Created on 05-01-2018 08:56 PM - edited 09-16-2022 06:09 AM
When I created hive table as select from another table, in which approximately has data around 100 GB and stored by mongostorage handler, I got "GC overhead limit exceeded" error. My query is
CREATE TABLE traffic as SELECT * FROM test2
and the error that I got is shown below.
2018-05-01 05:09:56,153 FATAL [RMCommunicator Allocator] org.apache.hadoop.yarn.YarnUncaughtExceptionHandler: Thread Thread[RMCommunicator Allocator,5,main] threw an Error.
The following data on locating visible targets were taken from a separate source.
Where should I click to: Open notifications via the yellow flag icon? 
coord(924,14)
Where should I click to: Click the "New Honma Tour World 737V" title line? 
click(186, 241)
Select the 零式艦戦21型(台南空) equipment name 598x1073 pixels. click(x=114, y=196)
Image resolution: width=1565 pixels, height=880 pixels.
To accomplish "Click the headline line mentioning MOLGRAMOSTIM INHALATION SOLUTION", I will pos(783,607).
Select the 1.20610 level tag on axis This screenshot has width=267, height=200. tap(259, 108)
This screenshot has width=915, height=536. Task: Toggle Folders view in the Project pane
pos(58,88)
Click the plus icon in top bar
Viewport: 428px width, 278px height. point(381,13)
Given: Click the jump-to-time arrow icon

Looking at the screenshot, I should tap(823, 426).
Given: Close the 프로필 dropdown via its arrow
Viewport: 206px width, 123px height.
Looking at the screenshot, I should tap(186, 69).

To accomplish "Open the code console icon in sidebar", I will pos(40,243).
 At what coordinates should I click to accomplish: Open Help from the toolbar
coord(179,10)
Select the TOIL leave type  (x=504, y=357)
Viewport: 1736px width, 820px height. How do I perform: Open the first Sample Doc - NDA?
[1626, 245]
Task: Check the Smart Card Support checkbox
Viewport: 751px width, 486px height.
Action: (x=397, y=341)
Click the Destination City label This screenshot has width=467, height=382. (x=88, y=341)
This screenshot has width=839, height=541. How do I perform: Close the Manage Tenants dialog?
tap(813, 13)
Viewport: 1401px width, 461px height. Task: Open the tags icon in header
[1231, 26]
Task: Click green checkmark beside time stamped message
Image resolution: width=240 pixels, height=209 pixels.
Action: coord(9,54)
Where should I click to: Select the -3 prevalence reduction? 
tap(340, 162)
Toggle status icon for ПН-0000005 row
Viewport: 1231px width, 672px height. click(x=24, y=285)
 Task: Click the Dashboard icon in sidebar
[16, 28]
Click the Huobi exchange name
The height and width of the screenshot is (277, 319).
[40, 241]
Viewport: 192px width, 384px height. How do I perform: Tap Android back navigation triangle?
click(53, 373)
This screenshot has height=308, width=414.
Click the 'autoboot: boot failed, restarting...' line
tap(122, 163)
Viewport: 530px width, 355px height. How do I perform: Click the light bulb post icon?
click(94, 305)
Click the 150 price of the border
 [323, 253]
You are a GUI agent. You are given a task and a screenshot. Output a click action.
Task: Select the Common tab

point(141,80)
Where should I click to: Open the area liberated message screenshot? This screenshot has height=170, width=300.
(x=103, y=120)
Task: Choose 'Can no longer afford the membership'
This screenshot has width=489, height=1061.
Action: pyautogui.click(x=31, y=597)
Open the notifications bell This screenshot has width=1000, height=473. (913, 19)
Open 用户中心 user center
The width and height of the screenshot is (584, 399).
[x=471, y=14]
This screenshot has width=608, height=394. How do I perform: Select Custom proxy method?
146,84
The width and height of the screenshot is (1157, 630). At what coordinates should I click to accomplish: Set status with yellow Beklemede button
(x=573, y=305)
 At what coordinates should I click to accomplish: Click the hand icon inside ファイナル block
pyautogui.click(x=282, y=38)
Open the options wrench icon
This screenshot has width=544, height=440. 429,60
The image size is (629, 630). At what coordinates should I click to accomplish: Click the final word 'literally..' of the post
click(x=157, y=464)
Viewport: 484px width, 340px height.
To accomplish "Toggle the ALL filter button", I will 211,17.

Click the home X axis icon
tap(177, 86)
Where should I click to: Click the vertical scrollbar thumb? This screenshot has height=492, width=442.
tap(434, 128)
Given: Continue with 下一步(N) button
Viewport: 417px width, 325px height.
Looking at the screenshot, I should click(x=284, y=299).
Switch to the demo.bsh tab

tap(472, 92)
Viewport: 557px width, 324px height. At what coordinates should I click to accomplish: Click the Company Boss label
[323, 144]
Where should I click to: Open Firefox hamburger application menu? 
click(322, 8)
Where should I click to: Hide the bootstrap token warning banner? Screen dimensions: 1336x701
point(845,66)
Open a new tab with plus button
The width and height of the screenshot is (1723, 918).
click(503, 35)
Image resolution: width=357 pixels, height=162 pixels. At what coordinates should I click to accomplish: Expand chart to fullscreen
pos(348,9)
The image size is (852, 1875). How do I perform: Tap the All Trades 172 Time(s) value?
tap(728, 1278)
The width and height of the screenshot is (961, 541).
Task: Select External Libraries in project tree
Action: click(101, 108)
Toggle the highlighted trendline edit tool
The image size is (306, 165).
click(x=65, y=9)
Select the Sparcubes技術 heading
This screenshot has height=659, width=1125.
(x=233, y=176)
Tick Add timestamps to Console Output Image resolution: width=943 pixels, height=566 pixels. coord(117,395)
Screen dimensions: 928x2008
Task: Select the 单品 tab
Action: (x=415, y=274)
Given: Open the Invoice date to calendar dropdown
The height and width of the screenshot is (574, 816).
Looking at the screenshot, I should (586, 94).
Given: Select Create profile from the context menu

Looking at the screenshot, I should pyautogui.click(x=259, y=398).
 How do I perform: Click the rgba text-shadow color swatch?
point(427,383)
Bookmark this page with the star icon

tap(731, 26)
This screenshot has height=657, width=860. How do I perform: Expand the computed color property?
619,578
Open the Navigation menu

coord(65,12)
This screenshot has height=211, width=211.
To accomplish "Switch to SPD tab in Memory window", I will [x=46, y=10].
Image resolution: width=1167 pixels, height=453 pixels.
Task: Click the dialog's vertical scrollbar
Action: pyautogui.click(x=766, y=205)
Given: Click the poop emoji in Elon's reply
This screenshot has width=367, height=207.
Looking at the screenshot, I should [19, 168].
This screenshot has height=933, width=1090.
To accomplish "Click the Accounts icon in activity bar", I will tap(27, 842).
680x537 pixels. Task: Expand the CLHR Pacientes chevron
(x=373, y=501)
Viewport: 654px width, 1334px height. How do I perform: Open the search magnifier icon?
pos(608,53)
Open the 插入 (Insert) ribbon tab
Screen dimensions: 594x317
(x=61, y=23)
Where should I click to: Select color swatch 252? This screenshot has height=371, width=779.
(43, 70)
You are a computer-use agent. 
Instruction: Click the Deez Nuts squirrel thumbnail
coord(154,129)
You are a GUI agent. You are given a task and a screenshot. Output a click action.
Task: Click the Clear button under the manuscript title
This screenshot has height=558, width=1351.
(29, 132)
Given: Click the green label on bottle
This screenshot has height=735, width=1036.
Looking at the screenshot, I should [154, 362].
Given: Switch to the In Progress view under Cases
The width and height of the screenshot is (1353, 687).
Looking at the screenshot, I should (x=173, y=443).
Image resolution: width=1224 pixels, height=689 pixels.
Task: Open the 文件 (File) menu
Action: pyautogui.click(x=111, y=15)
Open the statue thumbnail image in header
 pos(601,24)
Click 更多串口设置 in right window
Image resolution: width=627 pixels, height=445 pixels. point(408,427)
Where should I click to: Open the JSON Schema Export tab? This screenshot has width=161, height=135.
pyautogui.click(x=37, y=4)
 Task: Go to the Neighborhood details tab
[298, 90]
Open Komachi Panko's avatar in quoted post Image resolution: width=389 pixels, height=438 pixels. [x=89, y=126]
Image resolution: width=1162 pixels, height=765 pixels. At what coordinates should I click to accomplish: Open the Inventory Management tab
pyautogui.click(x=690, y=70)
Shutting down now... java.lang.OutOfMemoryError: GC overhead limit exceeded at java.util.Collections.singletonIterator(Collections.java:3300) at java.util.Collections$SingletonSet.iterator(Collections.java:3332) at org.apache.hadoop.mapreduce.v2.app.job.impl.TaskImpl.selectBestAttempt(TaskImpl.java:544) at org.apache.hadoop.mapreduce.v2.app.job.impl.TaskImpl.getProgress(TaskImpl.java:449) at org.apache.hadoop.mapreduce.v2.app.job.impl.JobImpl.computeProgress(JobImpl.java:907) at org.apache.hadoop.mapreduce.v2.app.job.impl.JobImpl.getProgress(JobImpl.java:891) at org.apache.hadoop.mapreduce.v2.app.rm.RMCommunicator.getApplicationProgress(RMCommunicator.java:142) at org.apache.hadoop.mapreduce.v2.app.rm.RMContainerRequestor.makeRemoteRequest(RMContainerRequestor.java:196) at org.apache.hadoop.mapreduce.v2.app.rm.RMContainerAllocator.getResources(RMContainerAllocator.java:764) at org.apache.hadoop.mapreduce.v2.app.rm.RMContainerAllocator.heartbeat(RMContainerAllocator.java:261) at org.apache.hadoop.mapreduce.v2.app.rm.RMCommunicator$AllocatorRunnable.run(RMCommunicator.java:282) at java.lang.Thread.run(Thread.java:745)
My assumption is that I inserted too large data into hive table then it turns out an error. But I can't figure out how can I solve this issue. I also try limit query
CREATE TABLE traffic as SELECT * FROM test2 limit 1000;
but it also returns the same error.
Created on 05-02-2018 09:28 AM - edited 05-02-2018 09:31 AM
are you using beeline client tool ?
did you try increasing heap on the below property
HADOOP_CLIENT_OPTS
just curious to know below following
what file format are you using ?
is there any compression ?
is table stats being collected ?
is table being partitioned or buckted ?